I thought I would share a couple photos of the projects that my students did this semester. Take the common machinist hammer project that most of us have done at one time or another and add a bit of bone and charcoal color casehardening and charcoal bluing and it turns out quite nice I think. The ovens here have been running almost non-stop for the last couple weeks between the casehardening and bluing, but I think the students turned out some really nice pieces. 









For those of you not familiar with the process of bone and charcoal color case hardening you can find info on the thread I started while at the University of North Dakota. The thread from this forum is available at:

http://www.homemodelenginemachinist.com/showthread.php?t=4520

The charcoal bluing is a process is interesting and not all that difficult to do if you have a heat treatment furnace that is suitable for color case hardening. At some point I will post additional photos that detail the process step by step, but for now I will describe what steps were taken. 

The parts that were blued were common 1018 mild steel. The areas that were not knurled were polished in the lathe to about 320 grit and than burnished with a brown 3M Scotch Brite pad. Following this the parts were soaked in a bath of acetone to remove all traces of oil and than wiped dry with a clean cotton cloth. Care was taken not to touch the parts with bare hands following this. 

I had a heavy gauge steel box that was large enough to fit the number of hammer handles I was doing at one time, a lid was fashioned that fit the box securely. The box was thoroughly cleaned using acetone and than filled about 1/3 with wood charcoal of the type sold by Brownells. The previously cleaned parts were than placed in a single layer keeping at least 1 inch of space separating them from other parts and the sides of the box. The box is tapped lightly to settle the charcoal around the pieces. Following this another layer of charcoal, about 1-2 inches deep is added to the box and additional layers of handles were added. The box was finely topped off with another layer of charcoal and this layer was tamped down and the lid was secured. I have found it is important to make sure there are no gaps between the last layer of charcoal and the lid of the box.

Following this the box was placed in the furnace and fire bricks were added to the lid to keep it weighted down and to help prevent warpage that might result in excess oxygen reaching the pack. The temperature of the furnace was set at 900 degree Fahrenheit and allowed to soak, in this instance, for eight hours. Following the soak the parts were allowed to cool down slowly in the oven and were not opened until they had reached room temperature.
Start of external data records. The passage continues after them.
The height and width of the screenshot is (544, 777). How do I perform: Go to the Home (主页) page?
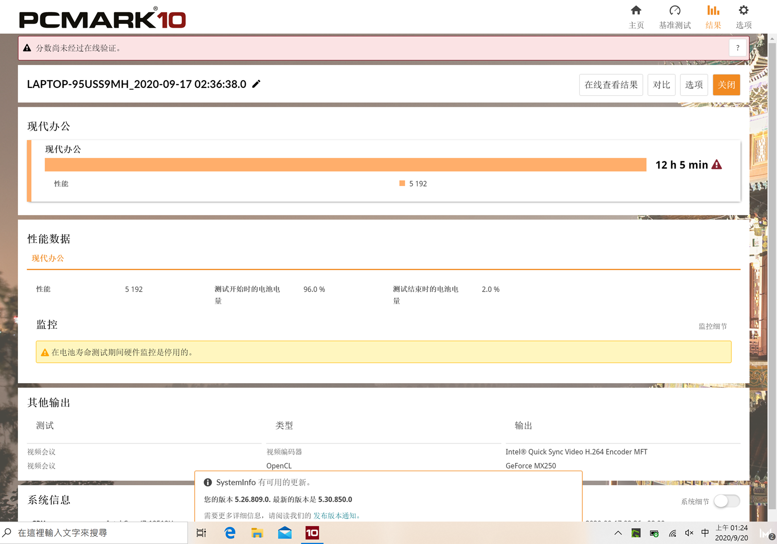636,17
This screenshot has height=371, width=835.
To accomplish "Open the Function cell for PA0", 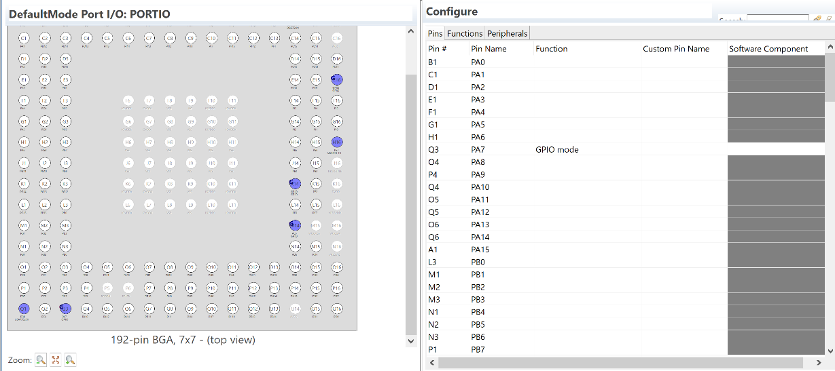I will (587, 62).
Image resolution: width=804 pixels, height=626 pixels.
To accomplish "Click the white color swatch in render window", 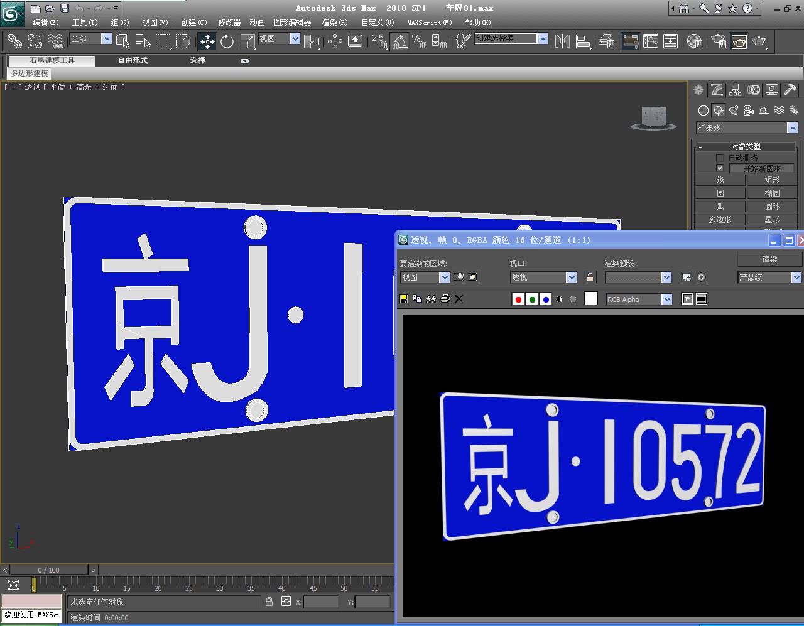I will coord(590,299).
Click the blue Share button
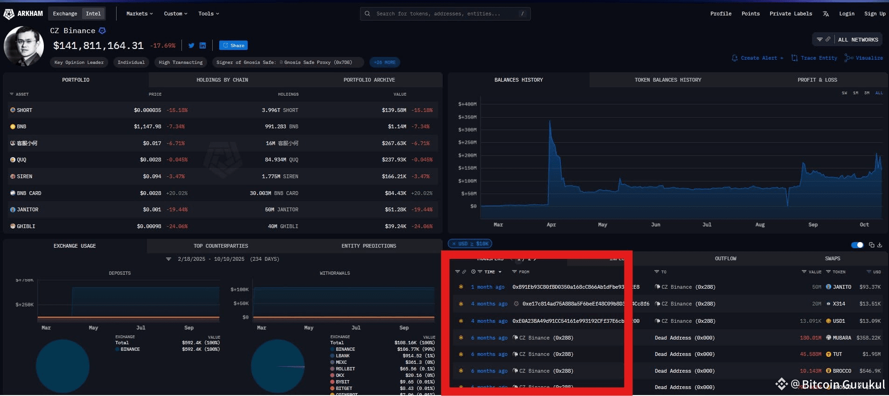The image size is (889, 396). coord(233,46)
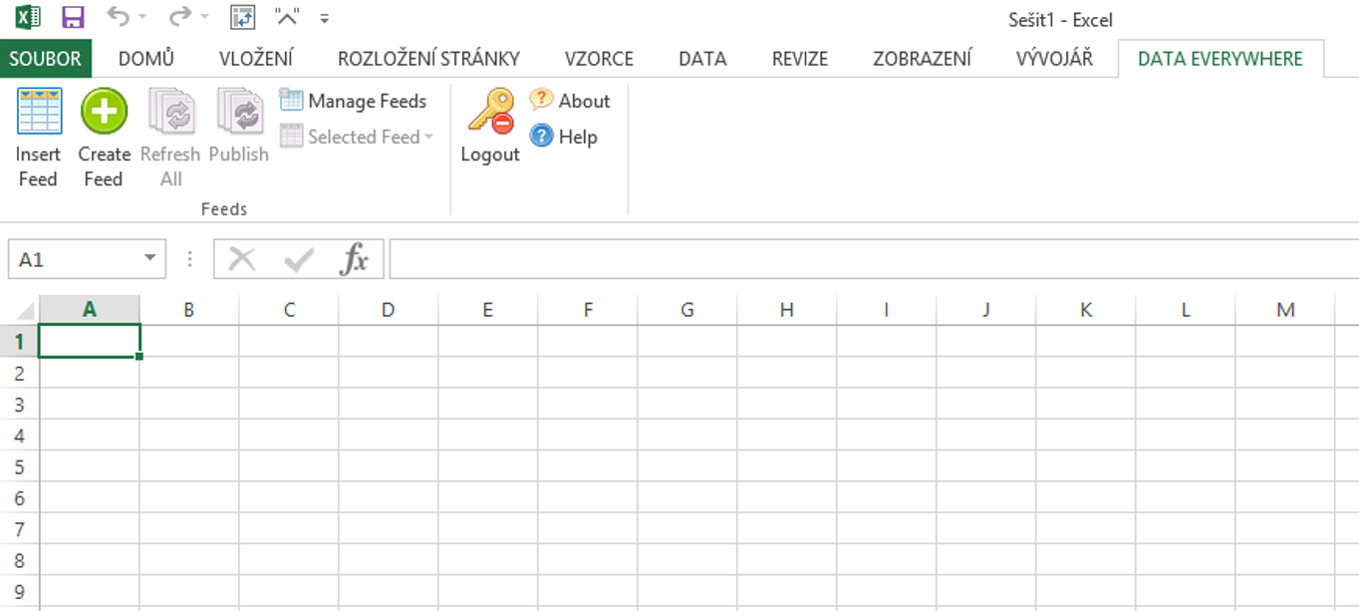
Task: Click the Undo arrow in the quick access toolbar
Action: 118,17
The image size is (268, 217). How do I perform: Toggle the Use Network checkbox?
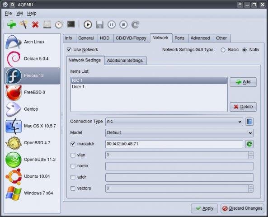click(x=69, y=50)
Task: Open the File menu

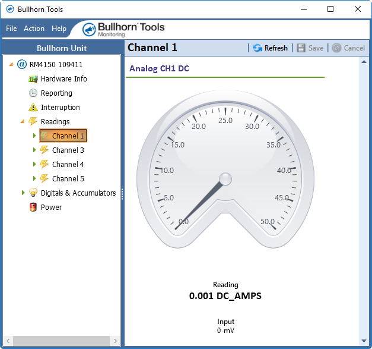Action: (11, 29)
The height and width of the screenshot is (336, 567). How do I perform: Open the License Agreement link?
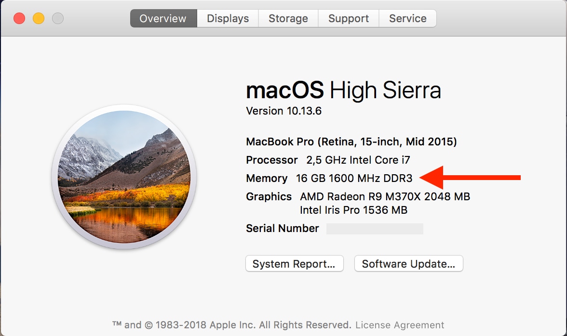tap(400, 325)
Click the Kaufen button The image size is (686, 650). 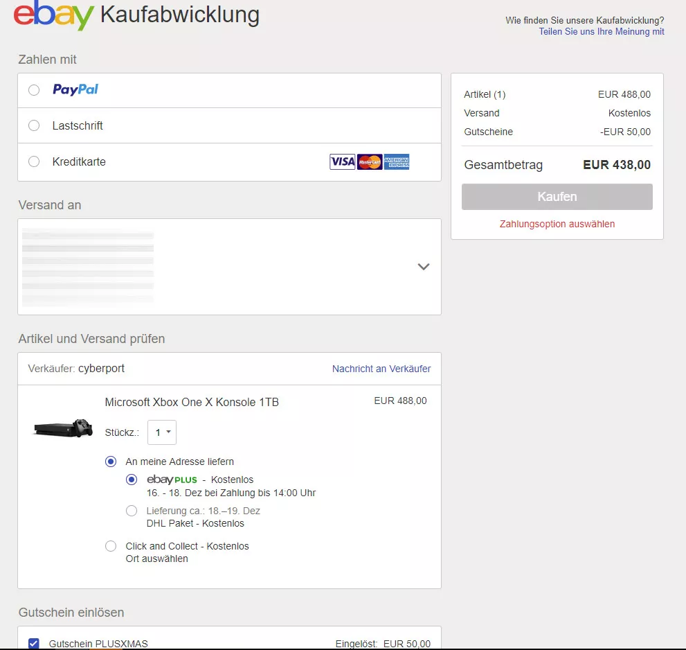pos(557,197)
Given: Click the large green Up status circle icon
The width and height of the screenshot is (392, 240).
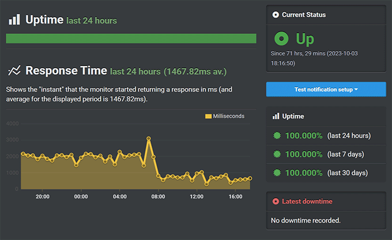Looking at the screenshot, I should (281, 39).
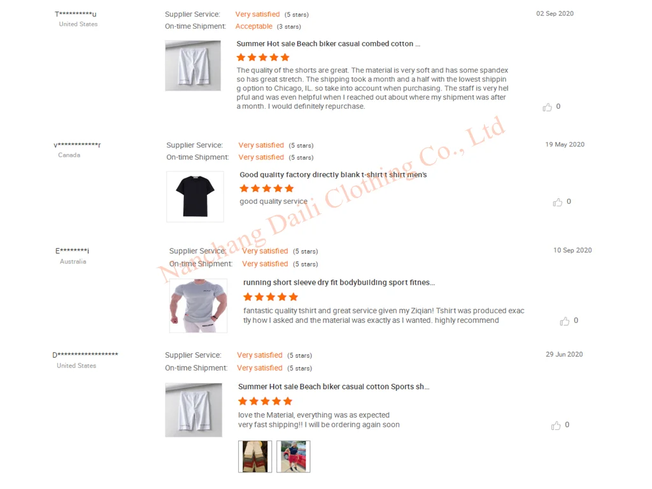The width and height of the screenshot is (652, 489).
Task: Click thumbs-up on the 29 Jun 2020 review
Action: 556,425
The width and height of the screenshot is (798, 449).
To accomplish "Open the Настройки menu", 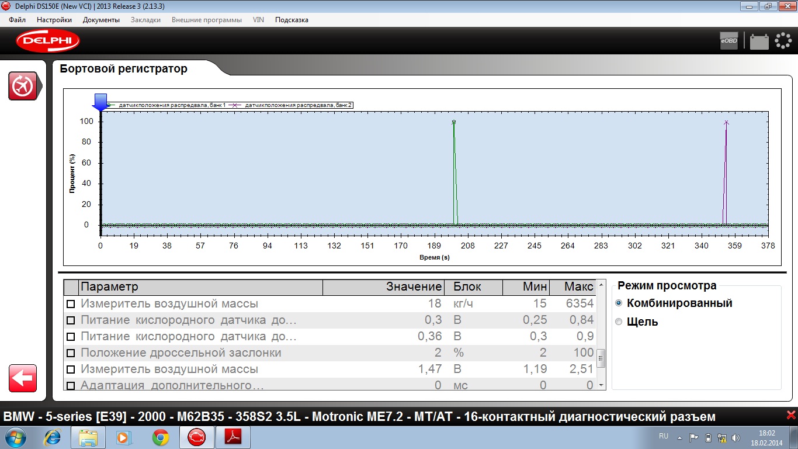I will point(54,19).
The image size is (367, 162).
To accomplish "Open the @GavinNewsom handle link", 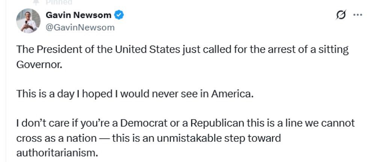I will (80, 27).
The resulting iron oxide layer proved to be durable and even in color. With a coat of oil on the surface it might best be described as appearing like wet India ink. Many others who practice this process mention that the parts should be soaked in oil and left untouched for at least a day. I have no opinion on the importance of this, but I have always followed these instructions and the finishes I have produced have looked good and had good wearing characteristics, more experimentation would be necessary to prove whether this is important or not however.

Variations:
In the past I have played around with the process and have found that shorter cycles can be effective, but I have also had to re-adjust the pieces in the pack, and repeat the process to get good results. I have noticed hear that one longer soak period seems to provide good, consistent results. It is also possible to play around with the temperature and the lower temperatures can give different shades of blue. In this instance, the students liked the contrast of the black against the color case hardened heads so that is what we went with.  

Though both of these finishes have traditionally been used in the firearms sector, particularly during the 19th and early 20th centuries, they do produce very attractive finishes that are equally at home with fine tools and model engine parts. If you have an interest in this type of work I would encourage you to experiment with the process.


----------